Stored items
+---+
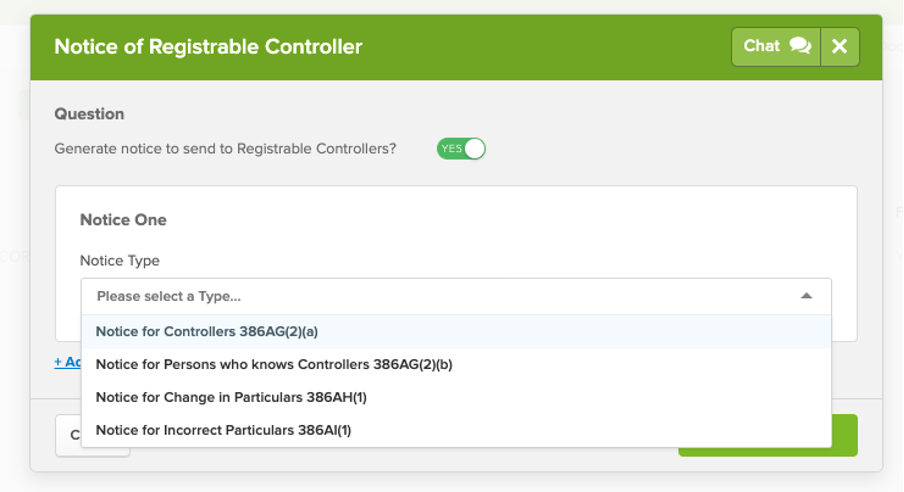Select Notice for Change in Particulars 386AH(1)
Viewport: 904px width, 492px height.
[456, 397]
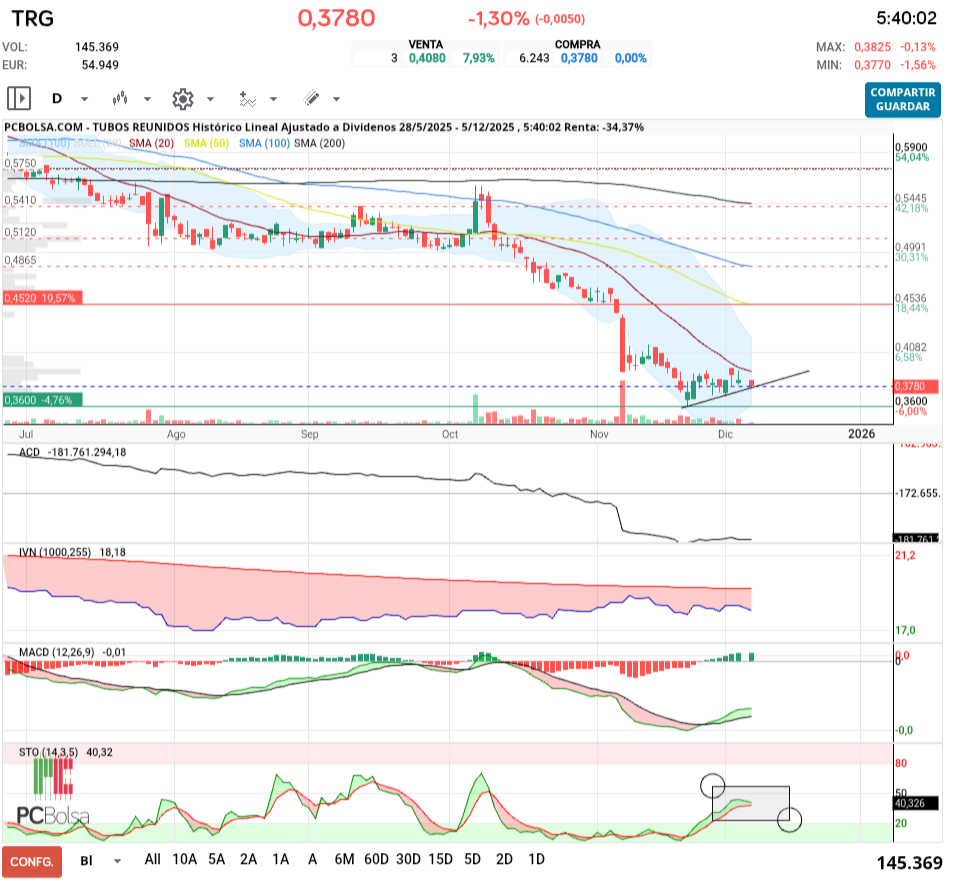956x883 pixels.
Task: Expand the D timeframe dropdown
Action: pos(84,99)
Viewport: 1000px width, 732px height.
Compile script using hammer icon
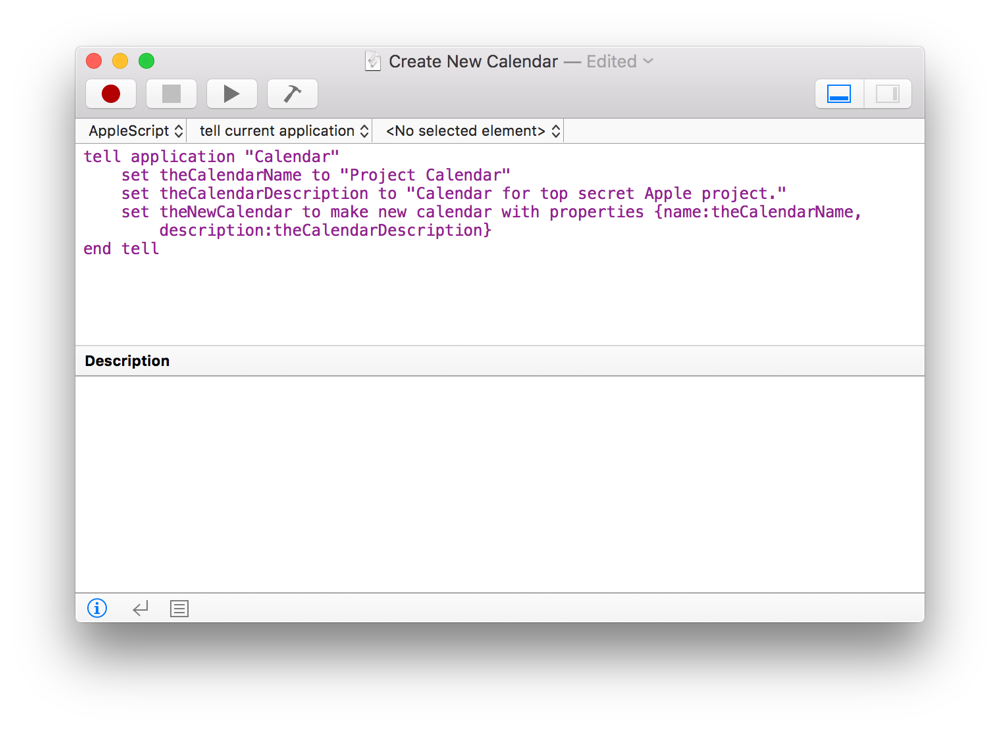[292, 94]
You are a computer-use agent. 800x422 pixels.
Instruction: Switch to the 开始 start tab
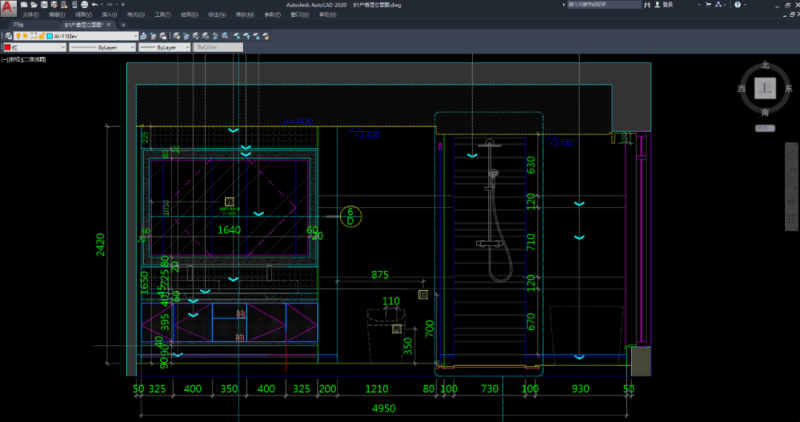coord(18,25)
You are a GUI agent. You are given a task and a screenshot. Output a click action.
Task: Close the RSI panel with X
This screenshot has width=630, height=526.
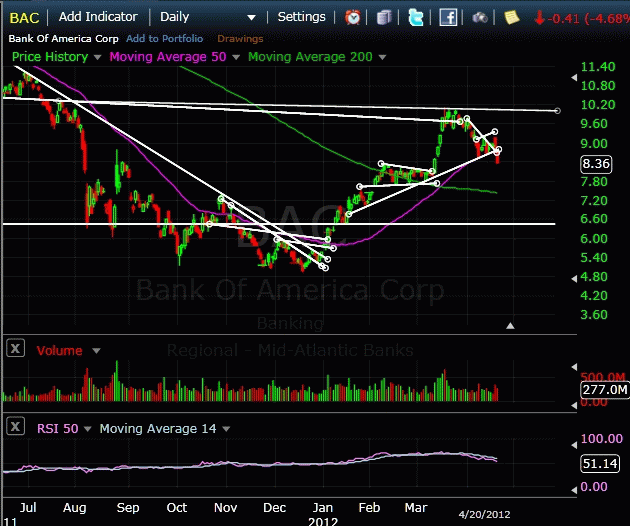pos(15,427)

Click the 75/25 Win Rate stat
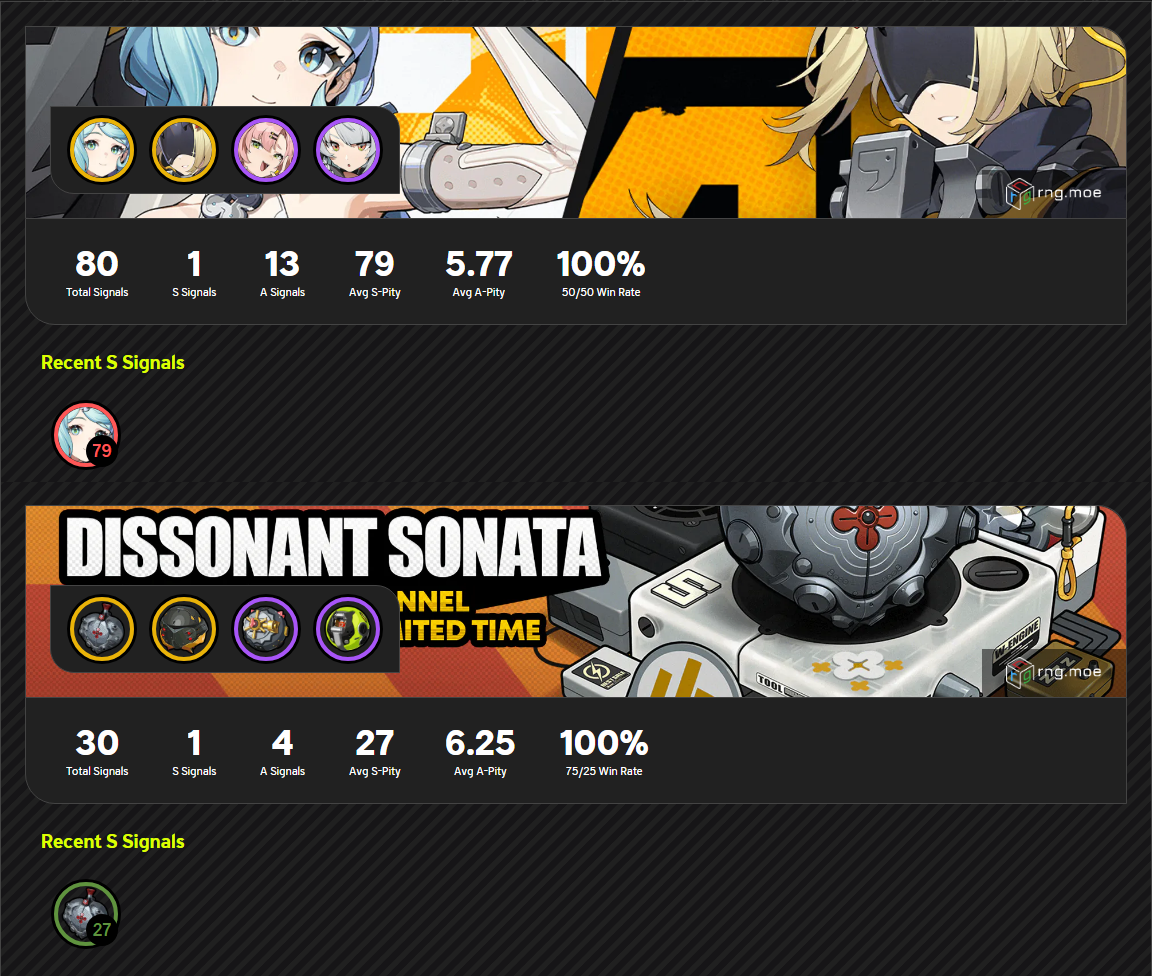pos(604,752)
+---+
*DESCRIPTION OF THE TASK*. The expected answer is each line of the records above that includes the string "agent".

*ANSWER TO THIS TASK*.
You are a computer-use agent. 800x422 pixels.
You are a GUI agent. You are given a task and a screenshot. Output a click action.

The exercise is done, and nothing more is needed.